Die bayerische Metall- und Elektroindustrie präsentiert sich in Bestform und baut weiter Stellen auf. Die Firmen beurteilen ihre Geschäftslage im Inland wie im Ausland so gut wie noch nie seit Beginn der Umfrage im Jahr 2000. Aber „Protektionismus, Fachkräftemangel und Materialknappheit werden zu echten Wachstumsbremsen“, sagte Verbands-Hauptgeschäftsführer Bertram Brossardt am Dienstag in München.

Die Branche beschäftige aktuell 860 000 Mitarbeiter, so viele wie noch nie. Bis Jahresende sollen es sogar 870 000 sein. Die Firmen suchten dringend Ingenieure, Informatiker und IT-Facharbeiter, sagte Brossardt. Jeder dritte Betrieb müsse bereits Aufträge ablehnen, jeder zweite beklage Produktionsverzögerungen.
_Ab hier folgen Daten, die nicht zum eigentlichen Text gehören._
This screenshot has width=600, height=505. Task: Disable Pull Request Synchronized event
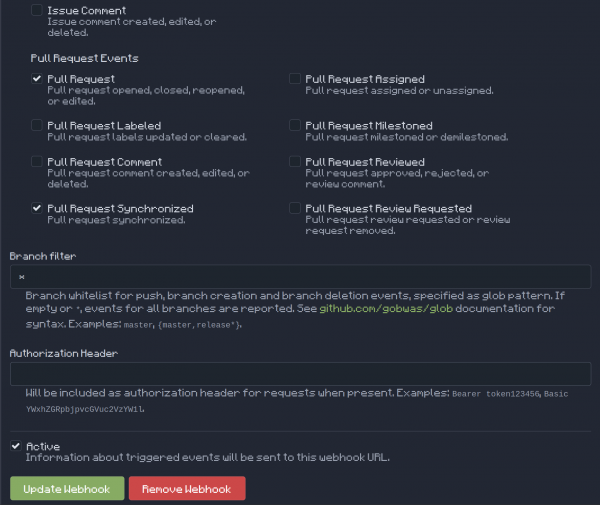(x=37, y=208)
Für das kommende Halbjahr erwarten die meisten Metall- und Elektrofirmen gleichbleibend sehr gute Geschäfte. Elektronik- und IT-Unternehmen äußerten sich eher optimistisch, Automobil- und Zulieferbetriebe eher skeptisch. Vor allem die Exporterwartungen gaben deutlich nach. Hintergrund sind die gegenseitigen Drohungen der USA, der EU und Chinas mit höheren Zöllen.
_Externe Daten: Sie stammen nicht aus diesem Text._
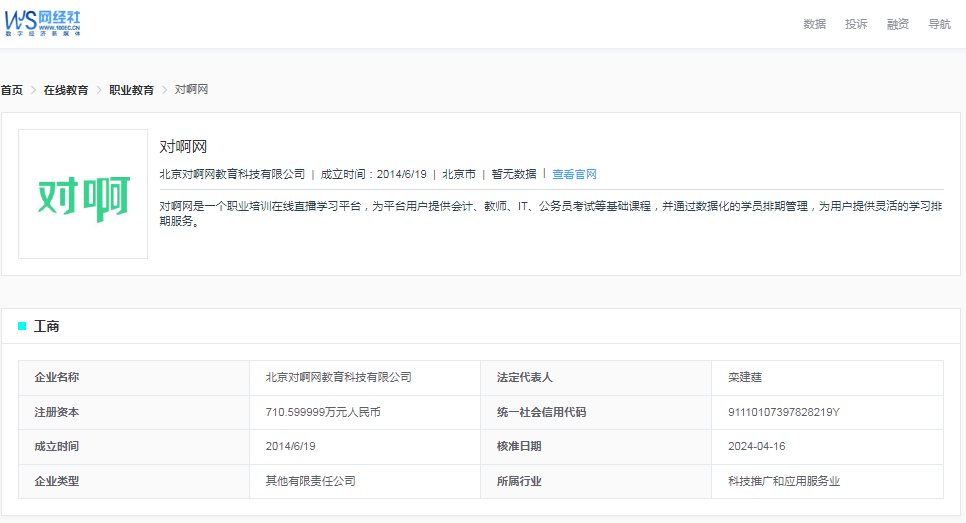966x523 pixels.
Task: Click the 对啊网 company title heading
Action: (x=183, y=147)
Die bayerische Metall- und Elektroindustrie hat im vergangenen Jahr 265 Milliarden Euro Umsatz erwirtschaftet, 61 Prozent davon im Ausland. Ein Handelskrieg „wäre Gift für unsere Industrie“, sagte Brossardt. 90 Prozent der Unternehmen sähen im Protektionismus die größte Beeinträchtigung für ihre Geschäfte.